Watercolouring - Painting What You See



One of the greatest challenge facing a new painter is finding a suitable subject to paint. I have been asked, often, what is the best subject to paint: still life or scenery.

To me, it doesn't really matter. If you like it, anything can be a subject. The important thing is you must have a passion in wangting to paint just about anything and I am sure anything is interesting enough if you set your eyes on it to capture your subject, be it people at the market, a lone fisherman in his moment of soliquy as he wait for the first bite or even a tray of fruits on the altar.

My approach is usually to take observe anything and imagine how I would paint it. If I were to have a pencil (or pen) with me, a piece of paper or my notepad, I will immediately sketch out the forms and the colour values. I think this is how painters, beginners especially, should start.

By improving one's drawing skills, sharpening one's observation powers, can one ever hope to paint well. Painting is but putting what is before you in paper, at least that is what I think is for me. The tough part is drawing. Many paintings have been a casualty of poor drawing techniques.

Take a look at some of the greatest artists and I would like to quote John Singer Sargeant whose watercolour works are exquisitely simple but masterpieces.

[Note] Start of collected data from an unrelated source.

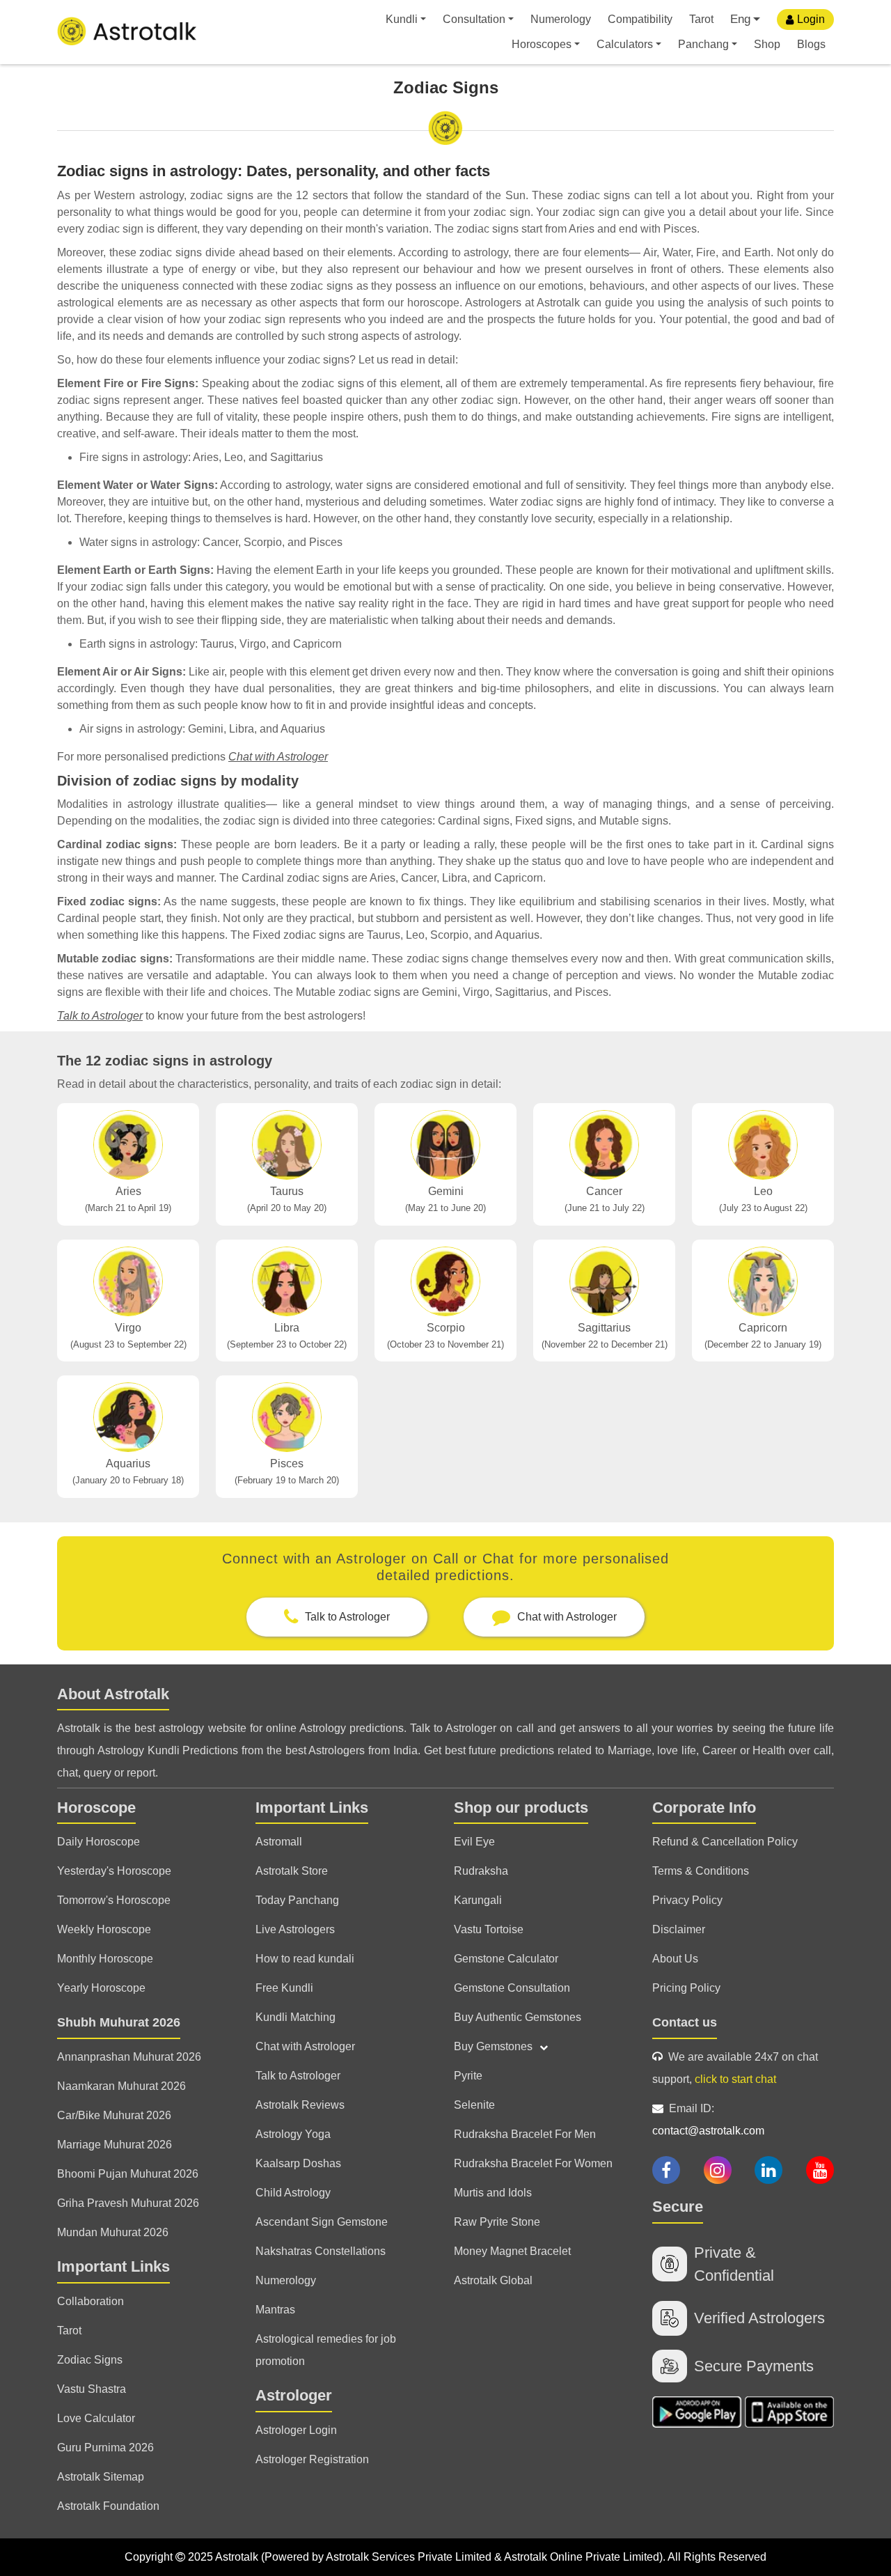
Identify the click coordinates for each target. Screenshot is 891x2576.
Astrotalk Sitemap (100, 2477)
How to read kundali (304, 1959)
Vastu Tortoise (488, 1929)
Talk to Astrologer (100, 1016)
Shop (767, 44)
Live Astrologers (295, 1929)
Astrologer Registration (312, 2459)
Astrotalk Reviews (300, 2105)
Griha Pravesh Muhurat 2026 (128, 2203)
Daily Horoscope (98, 1842)
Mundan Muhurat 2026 (112, 2232)
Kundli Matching (295, 2017)
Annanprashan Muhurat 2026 (129, 2057)
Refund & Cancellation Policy (725, 1842)
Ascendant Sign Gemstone (321, 2222)
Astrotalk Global (493, 2280)
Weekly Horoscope (104, 1929)
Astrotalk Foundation (108, 2506)
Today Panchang (297, 1900)
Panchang (703, 44)
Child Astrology (293, 2193)
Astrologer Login (296, 2430)
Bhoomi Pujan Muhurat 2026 (127, 2174)
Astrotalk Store (291, 1871)
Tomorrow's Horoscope (114, 1900)
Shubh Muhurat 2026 (118, 2022)
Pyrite (468, 2076)
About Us (675, 1959)
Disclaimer (678, 1929)
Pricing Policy (686, 1988)
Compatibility (640, 19)
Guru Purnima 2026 (105, 2447)
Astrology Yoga (293, 2134)
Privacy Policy (687, 1900)
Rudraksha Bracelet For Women (533, 2163)
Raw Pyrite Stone (497, 2222)
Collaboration (90, 2301)
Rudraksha (481, 1871)
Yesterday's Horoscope (114, 1871)
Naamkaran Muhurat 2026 (121, 2086)
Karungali (478, 1900)
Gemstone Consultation (512, 1988)
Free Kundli (284, 1988)
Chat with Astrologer (278, 757)
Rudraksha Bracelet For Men (525, 2134)
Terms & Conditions (700, 1871)
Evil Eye (474, 1842)
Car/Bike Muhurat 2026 (114, 2115)
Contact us (684, 2022)
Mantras (275, 2310)
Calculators (625, 44)
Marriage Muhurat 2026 (114, 2144)
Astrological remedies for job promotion (325, 2350)
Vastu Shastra (91, 2389)
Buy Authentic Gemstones (517, 2017)
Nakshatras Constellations (320, 2251)
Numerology (560, 19)
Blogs (811, 44)
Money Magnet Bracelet (512, 2251)
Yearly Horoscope (101, 1988)
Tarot (701, 19)
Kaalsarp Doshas (298, 2163)
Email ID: (708, 2119)
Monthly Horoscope (105, 1959)
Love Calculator (96, 2418)
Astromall (278, 1842)
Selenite (474, 2105)
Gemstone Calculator (506, 1959)
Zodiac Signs (90, 2360)
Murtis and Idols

Sargeant was very detailed in his sketches as you can see in some of his works.

Pictures: Sargeant's Study for Apollo and the Muses (top right) and Game of Chess (top left) available at the Adelson Galleries.

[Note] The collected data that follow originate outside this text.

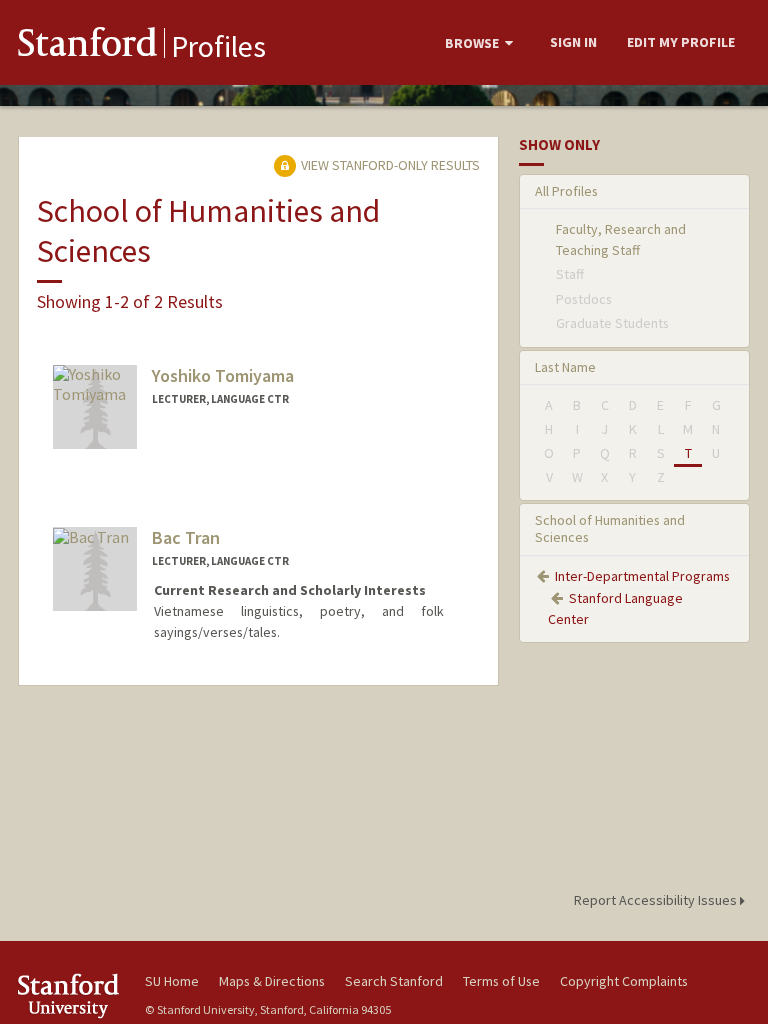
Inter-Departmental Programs (642, 576)
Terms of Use (501, 981)
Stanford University (70, 995)
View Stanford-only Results (389, 165)
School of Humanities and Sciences (610, 528)
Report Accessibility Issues (657, 900)
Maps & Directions (272, 981)
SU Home (172, 981)
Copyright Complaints (624, 981)
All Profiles (566, 191)
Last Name (565, 367)
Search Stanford (394, 981)
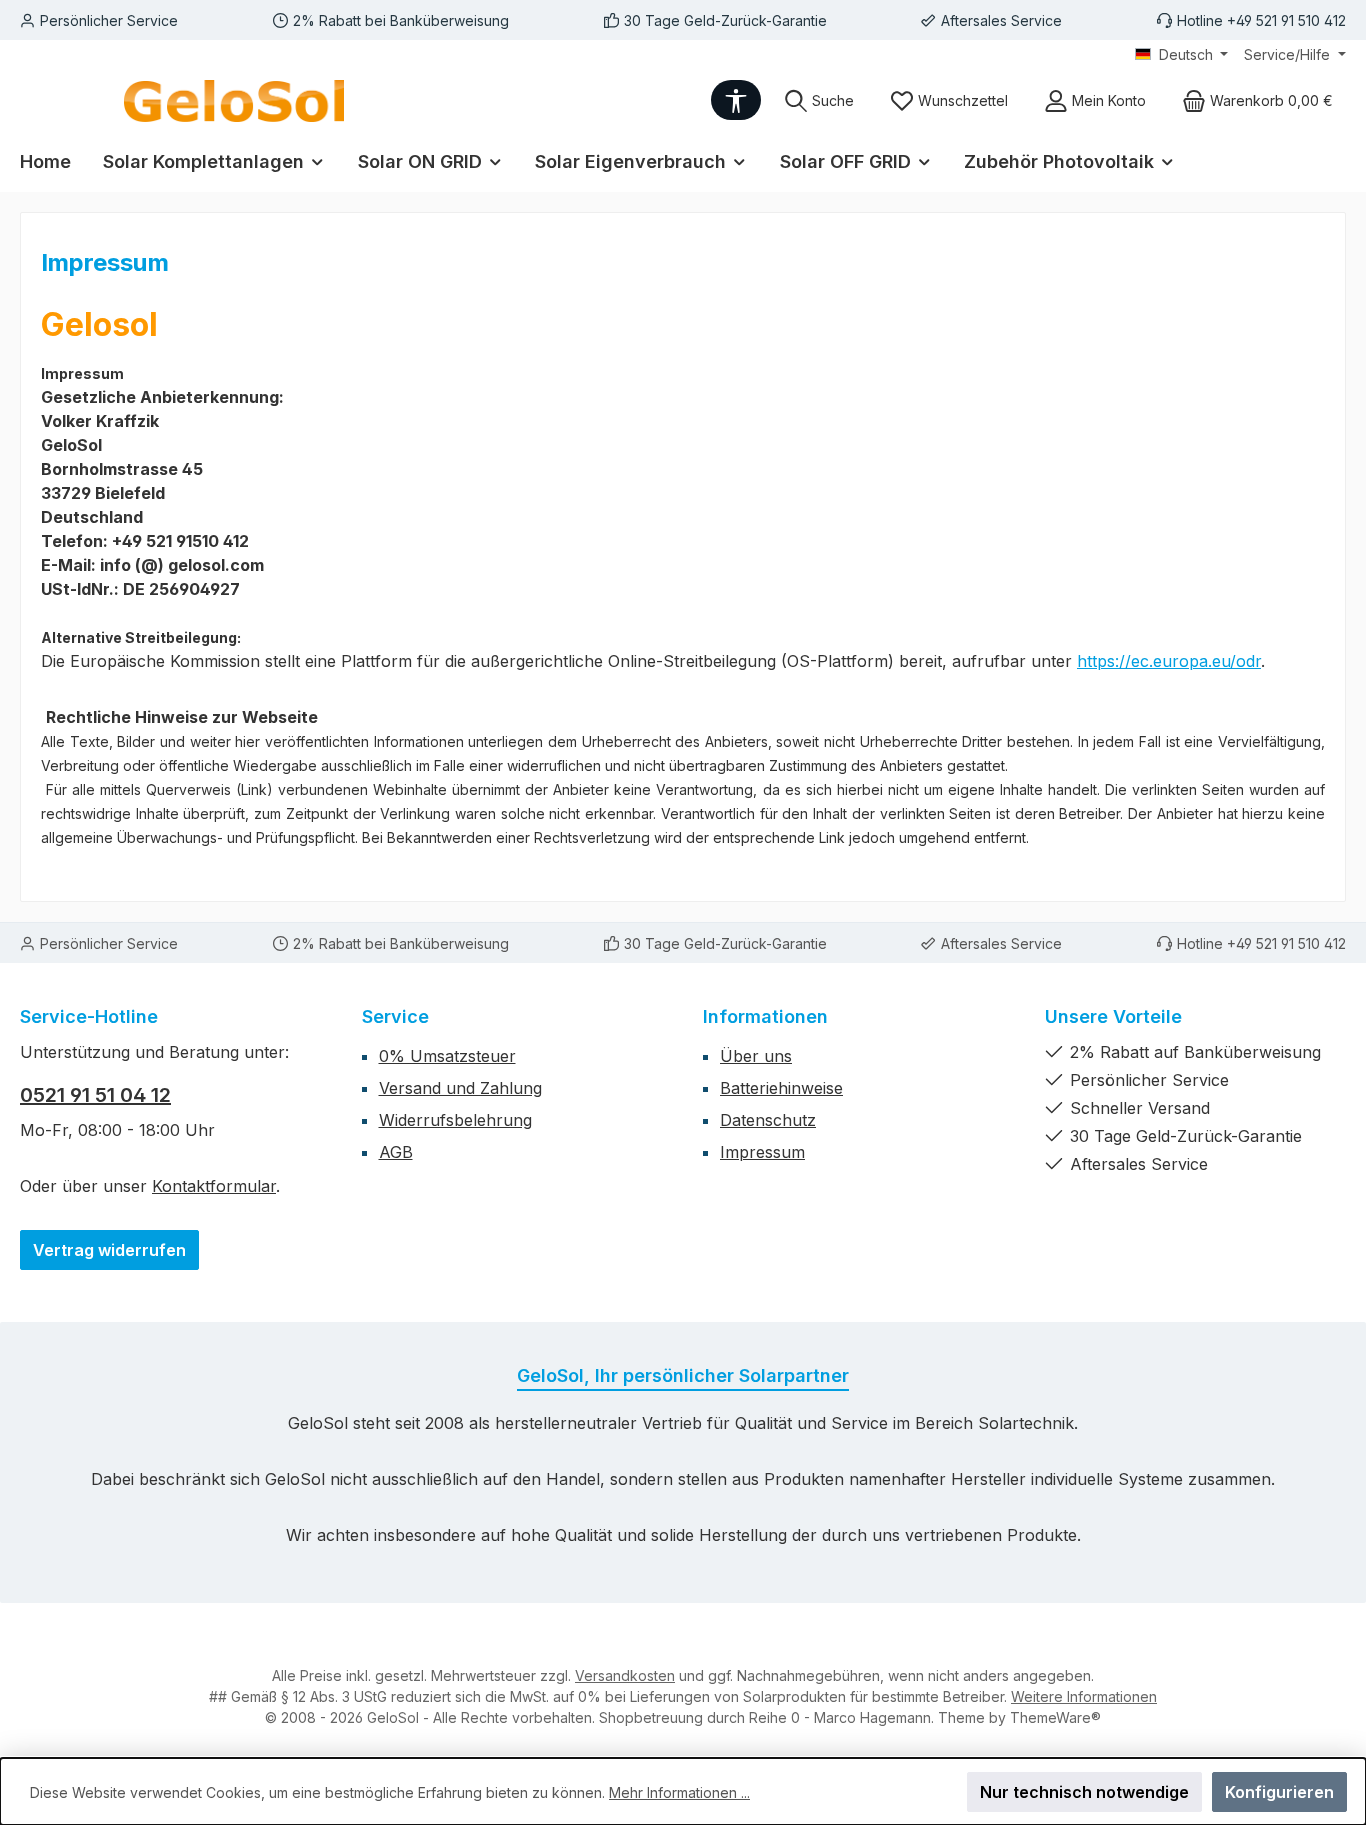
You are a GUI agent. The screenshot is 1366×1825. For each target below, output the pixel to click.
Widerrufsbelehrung (455, 1120)
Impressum (762, 1152)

Nearer to home, we have Yong Mun Sen, (1896 - 1962) who has sometimes been referred to as the “father of Malaysian art”, a title I think he truly deserves.

Yong, whose life's works were depicted in his tribute exhibition catalogue by the Penang Art gallery in the late 90s, was also a meticulous painter who has a knack of recording his subjects in detailed drawings.

Be it rubber tappers at work or a tin dredge, Yong has successfully documented various aspects of Malaysian life in his art.

One of his exquisite works, the Dredge, is now in the collection of the Petronas Art Gallery. The piece, entitled Sungai Melaka (1953) (above) , depicts the artist's fascination with life - in this case the daily routine of traders along the Malacca River after the war.

As a beginning painter, I think it is good to start by cultivating this drawing habit. Only when you can draw well, can you paint well.